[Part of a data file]
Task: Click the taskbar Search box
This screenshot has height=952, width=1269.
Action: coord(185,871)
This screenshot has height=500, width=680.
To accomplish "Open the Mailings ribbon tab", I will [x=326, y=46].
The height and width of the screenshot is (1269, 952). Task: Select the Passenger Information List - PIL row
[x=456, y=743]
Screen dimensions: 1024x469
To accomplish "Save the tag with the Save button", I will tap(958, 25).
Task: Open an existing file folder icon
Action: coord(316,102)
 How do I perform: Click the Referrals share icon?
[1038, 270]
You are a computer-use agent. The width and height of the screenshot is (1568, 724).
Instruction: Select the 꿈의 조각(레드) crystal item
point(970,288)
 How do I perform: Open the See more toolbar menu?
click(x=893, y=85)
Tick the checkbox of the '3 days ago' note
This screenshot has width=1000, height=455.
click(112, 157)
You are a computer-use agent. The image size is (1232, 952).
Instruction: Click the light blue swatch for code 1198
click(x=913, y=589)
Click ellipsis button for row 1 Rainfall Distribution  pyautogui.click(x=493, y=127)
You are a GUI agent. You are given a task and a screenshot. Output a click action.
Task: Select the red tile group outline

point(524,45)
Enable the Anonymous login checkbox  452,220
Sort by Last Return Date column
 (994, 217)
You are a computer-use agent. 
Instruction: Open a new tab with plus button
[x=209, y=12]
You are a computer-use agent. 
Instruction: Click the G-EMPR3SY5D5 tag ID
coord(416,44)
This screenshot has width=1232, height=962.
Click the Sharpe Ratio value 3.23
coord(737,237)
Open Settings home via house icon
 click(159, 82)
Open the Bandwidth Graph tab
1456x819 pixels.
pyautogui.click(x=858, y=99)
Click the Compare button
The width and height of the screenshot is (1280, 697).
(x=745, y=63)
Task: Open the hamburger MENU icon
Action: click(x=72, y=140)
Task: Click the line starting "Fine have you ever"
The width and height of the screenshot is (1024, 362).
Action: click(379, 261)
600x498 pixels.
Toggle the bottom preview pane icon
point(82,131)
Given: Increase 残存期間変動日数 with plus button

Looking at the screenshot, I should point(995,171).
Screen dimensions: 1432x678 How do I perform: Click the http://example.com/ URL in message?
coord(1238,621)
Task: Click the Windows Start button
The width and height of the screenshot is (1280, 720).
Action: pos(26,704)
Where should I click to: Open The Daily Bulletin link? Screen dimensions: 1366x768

* _Given task_
Rewrite the entries above, changing every "computer-use agent" to "desktop assistant" and leaving everything else as it is.

* _Result_
Task: Click the taskbar Search box
This screenshot has height=952, width=1269.
Action: coord(185,871)
This screenshot has height=500, width=680.
To accomplish "Open the Mailings ribbon tab", I will [x=326, y=46].
The height and width of the screenshot is (1269, 952). Task: Select the Passenger Information List - PIL row
[x=456, y=743]
Screen dimensions: 1024x469
To accomplish "Save the tag with the Save button", I will tap(958, 25).
Task: Open an existing file folder icon
Action: coord(316,102)
 How do I perform: Click the Referrals share icon?
[1038, 270]
You are a desktop assistant. The width and height of the screenshot is (1568, 724).
Instruction: Select the 꿈의 조각(레드) crystal item
point(970,288)
 How do I perform: Open the See more toolbar menu?
click(x=893, y=85)
Tick the checkbox of the '3 days ago' note
This screenshot has width=1000, height=455.
click(112, 157)
You are a desktop assistant. The image size is (1232, 952).
Instruction: Click the light blue swatch for code 1198
click(x=913, y=589)
Click ellipsis button for row 1 Rainfall Distribution  pyautogui.click(x=493, y=127)
You are a GUI agent. You are given a task and a screenshot. Output a click action.
Task: Select the red tile group outline

point(524,45)
Enable the Anonymous login checkbox  452,220
Sort by Last Return Date column
 (994, 217)
You are a desktop assistant. 
Instruction: Open a new tab with plus button
[x=209, y=12]
You are a desktop assistant. 
Instruction: Click the G-EMPR3SY5D5 tag ID
coord(416,44)
This screenshot has width=1232, height=962.
Click the Sharpe Ratio value 3.23
coord(737,237)
Open Settings home via house icon
 click(159, 82)
Open the Bandwidth Graph tab
1456x819 pixels.
pyautogui.click(x=858, y=99)
Click the Compare button
The width and height of the screenshot is (1280, 697).
(x=745, y=63)
Task: Open the hamburger MENU icon
Action: click(x=72, y=140)
Task: Click the line starting "Fine have you ever"
The width and height of the screenshot is (1024, 362).
Action: click(379, 261)
600x498 pixels.
Toggle the bottom preview pane icon
point(82,131)
Given: Increase 残存期間変動日数 with plus button

Looking at the screenshot, I should point(995,171).
Screen dimensions: 1432x678 How do I perform: Click the http://example.com/ URL in message?
coord(1238,621)
Task: Click the Windows Start button
The width and height of the screenshot is (1280, 720).
Action: pos(26,704)
Where should I click to: Open The Daily Bulletin link? Screen dimensions: 1366x768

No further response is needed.